How to Repair a Wall: 10 Repair Methods & Techniques

We get a lot of use of the wall around us. It’s almost an inevitability that eventually there will be some damage. It could be either as small as a dent or as large as a hole. Learning how to adequately repair a wall is a skill every homeowner should have.

Below are the ten different ways on how to repair a wall properly:

1. Repainting the Whole Wall

If you’re repainting the whole wall, you will have to prime and fix large holes and any other damage before getting started. Note that a semi-gloss finish or shinier paint will make damage stand out more. The more gloss, the more surface textures will be noticeable.

2. Evaluate Where Your Utilities Are

Before you repair a wall, evaluate where your utilities are first. Electric wires are typically attached to wall studs. Before you begin to cut, drill, or nail drywall, be sure you’re completely aware of what’s behind the wall.

3. Spackle Small Dents and Dings

If the damage you’re trying to cover up is in the form of small dents and dings, all you need is a little bit of spackle. Cover the hole or dent with fast-drying spackle and give it 24 hours to dry. Once completely dry, sand it down smooth.

4. Small Doorknob-Size Holes

If you have a hole the size of a doorknob, you will likely need to buy a wall patch kit with a self-adhesive mesh patch. Place the patch over the hole. Use a drywall knife to cover it with some spackling compound.

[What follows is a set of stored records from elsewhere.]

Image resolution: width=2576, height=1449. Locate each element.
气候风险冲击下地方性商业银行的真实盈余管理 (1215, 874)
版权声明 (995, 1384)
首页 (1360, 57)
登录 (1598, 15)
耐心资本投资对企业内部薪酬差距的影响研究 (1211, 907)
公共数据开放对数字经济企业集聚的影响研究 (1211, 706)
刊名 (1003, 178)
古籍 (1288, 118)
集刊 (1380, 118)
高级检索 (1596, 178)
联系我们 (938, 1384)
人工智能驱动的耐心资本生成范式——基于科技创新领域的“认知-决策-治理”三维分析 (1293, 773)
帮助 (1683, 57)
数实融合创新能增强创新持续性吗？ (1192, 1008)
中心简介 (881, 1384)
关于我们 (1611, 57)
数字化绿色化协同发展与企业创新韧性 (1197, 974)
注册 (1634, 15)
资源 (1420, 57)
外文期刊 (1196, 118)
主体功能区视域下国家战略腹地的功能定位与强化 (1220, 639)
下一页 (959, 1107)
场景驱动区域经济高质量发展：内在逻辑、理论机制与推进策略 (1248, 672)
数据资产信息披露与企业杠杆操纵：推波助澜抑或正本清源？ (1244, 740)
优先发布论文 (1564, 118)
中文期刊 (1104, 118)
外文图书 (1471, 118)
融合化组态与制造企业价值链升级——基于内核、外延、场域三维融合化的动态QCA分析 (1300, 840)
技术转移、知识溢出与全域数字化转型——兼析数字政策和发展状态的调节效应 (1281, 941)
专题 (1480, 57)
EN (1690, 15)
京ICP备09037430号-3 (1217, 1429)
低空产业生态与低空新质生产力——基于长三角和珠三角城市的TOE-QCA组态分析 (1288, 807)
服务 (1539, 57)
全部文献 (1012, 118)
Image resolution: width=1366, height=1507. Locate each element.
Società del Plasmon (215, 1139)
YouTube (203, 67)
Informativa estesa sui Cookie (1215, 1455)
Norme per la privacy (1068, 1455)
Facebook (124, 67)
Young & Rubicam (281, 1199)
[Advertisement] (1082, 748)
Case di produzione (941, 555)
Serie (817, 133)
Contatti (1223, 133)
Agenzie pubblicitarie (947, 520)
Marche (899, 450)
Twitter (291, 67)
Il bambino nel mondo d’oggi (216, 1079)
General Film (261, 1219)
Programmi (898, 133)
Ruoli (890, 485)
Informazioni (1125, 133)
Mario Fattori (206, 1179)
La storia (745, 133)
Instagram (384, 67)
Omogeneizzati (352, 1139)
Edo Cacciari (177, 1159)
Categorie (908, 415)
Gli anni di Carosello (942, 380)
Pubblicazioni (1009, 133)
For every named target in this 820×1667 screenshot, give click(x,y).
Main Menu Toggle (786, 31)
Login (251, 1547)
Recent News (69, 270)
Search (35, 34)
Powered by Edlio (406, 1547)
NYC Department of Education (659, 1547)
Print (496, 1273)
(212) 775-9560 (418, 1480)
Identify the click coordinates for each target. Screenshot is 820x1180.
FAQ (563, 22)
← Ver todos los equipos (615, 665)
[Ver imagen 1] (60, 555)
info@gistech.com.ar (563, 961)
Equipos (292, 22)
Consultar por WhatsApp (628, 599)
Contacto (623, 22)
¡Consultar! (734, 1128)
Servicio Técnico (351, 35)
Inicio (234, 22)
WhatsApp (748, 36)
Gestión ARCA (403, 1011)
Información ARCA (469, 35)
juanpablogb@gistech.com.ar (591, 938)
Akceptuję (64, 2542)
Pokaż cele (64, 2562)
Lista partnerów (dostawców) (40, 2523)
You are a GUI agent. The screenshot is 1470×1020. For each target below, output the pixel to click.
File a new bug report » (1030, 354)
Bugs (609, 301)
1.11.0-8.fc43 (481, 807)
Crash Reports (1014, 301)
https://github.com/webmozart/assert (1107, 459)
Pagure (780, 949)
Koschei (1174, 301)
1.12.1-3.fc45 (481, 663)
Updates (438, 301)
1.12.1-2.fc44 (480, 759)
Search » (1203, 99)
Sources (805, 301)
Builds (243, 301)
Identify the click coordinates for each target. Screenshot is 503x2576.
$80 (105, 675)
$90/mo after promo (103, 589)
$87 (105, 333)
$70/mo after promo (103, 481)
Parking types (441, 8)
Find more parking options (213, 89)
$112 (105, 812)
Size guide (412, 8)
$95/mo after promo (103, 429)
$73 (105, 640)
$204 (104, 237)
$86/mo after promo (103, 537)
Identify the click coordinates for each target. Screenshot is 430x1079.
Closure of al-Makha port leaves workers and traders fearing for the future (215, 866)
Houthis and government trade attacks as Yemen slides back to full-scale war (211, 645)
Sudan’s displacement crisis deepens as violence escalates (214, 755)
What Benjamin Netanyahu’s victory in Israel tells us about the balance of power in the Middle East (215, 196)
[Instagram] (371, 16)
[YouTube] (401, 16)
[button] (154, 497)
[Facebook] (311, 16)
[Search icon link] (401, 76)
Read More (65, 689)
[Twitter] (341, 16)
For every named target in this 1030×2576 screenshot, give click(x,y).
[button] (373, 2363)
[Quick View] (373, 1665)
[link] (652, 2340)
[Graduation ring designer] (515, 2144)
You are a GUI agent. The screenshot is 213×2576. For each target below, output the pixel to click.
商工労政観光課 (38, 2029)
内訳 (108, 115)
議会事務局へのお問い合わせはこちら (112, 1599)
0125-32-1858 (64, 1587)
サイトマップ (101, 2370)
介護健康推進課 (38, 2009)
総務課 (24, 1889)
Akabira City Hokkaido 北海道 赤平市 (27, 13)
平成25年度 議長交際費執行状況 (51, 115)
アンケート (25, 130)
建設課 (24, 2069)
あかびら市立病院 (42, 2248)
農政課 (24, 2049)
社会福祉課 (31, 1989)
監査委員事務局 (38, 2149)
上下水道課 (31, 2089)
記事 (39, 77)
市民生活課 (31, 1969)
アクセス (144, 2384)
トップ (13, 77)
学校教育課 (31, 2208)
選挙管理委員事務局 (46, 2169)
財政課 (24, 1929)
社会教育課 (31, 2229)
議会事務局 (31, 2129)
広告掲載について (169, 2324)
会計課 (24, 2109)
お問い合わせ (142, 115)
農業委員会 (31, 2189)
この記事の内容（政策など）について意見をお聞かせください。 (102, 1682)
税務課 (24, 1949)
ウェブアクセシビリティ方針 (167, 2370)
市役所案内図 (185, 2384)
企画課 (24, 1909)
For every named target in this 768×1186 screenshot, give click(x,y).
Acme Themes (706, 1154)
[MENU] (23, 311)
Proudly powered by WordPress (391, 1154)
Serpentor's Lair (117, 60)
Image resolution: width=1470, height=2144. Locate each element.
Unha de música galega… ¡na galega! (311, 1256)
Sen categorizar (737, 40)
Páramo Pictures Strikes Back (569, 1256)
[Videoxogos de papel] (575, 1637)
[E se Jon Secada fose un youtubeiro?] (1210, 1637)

Do so in a criss-cross pattern. Feather the edges so they blend with the surrounding wall. Let the patch dry. Judge where it needs a second coat. Once everything is completely dry, sand it down until it’s smooth.

5. Medium Size Holes Up to 6 Inches

Once we start to get into medium to larger holes, how to repair a wall becomes more complicated. Cut a piece of drywall into a square shape that’s two inches in width and height larger than the hole that needs to be repaired. Score the back with a utility knife an inch from each side. Snap off the gypsum but leave the paper backing. When ready, proceed to the next step.

6. Accurate Measurement is Everything

Hold your drywall patch over the hole and trace around the gypsum. Don’t include the paper border in the transfer. Cut out the traced square carefully with a drywall saw. Apply joint compound to the back of the paper border and fit the gypsum into the new hole, pressing the paper edges into place along the outside edge of the hole.

Cover the entire patch with joint compound until the lines are perfectly camouflaged. Another coat of compound may be required. Let it dry fully. Sand smooth. You’re done.

7. Holes Larger Than 6 Inches

For holes larger than six inches in size, the method of repair is the same as medium size holes but using a different attachment approach. After you’ve cut your hole in your wall with a drywall saw, attach a furring strip inside the hole to either side of the hole with screws. Ensure the screws sink beneath the surface of the drywall.

Now, set the drywall patch in place by screwing it into the furring strips. Apply joint tape on the borders of the patch. This mesh tape adds more strength to the bond between the patch and the wall which will prevent further damage or cracking. From here, you can apply joint compound like you would for a medium-sized hole. Let it dry and then sand smooth.

8. Damage To A Wall Corner Bead

When you have two pieces of drywall that meet and form a corner, when there’s damage, a hacksaw is required to cut the damaged corner bead horizontally above and below. Take a utility knife and cut vertically connecting these top and bottom cuts. Fully remove the damaged piece.

Cut a new piece of corner bead to fill the gap and attach it with nails or a manufacturer-recommended adhesive. Apply joint compound to both sides of the corner, smoothing any rougher edges, and then let it dry. Sand smooth once fully dried. For additional protection, consider installing a metal corner guards on the wall, which will give it extra durability.

9. Why We Always Sand Our Work

Sanding is done to smooth your repair done. Light sanding ensures a wall is smooth and ready for painting if/when you decide to do so. Sanding also ensures there aren’t any noticeable differences between the patch and the wall.

After you’re confident in your sanding work, the remaining steps are to cover it with a coat of primer. Let it fully dry. Lastly, you can complete your painting with confidence in knowing it’s not going to look uneven or unattractive.

10. Wall Protection

After your repair is done, it is worth considering protection for your wall. Something like stainless steel or aluminum corner guards and/or plating can work in high-traffic areas or environments where wall damage is likely. Particularly for industrial environments, added stainless steel wall protection is strongly recommended.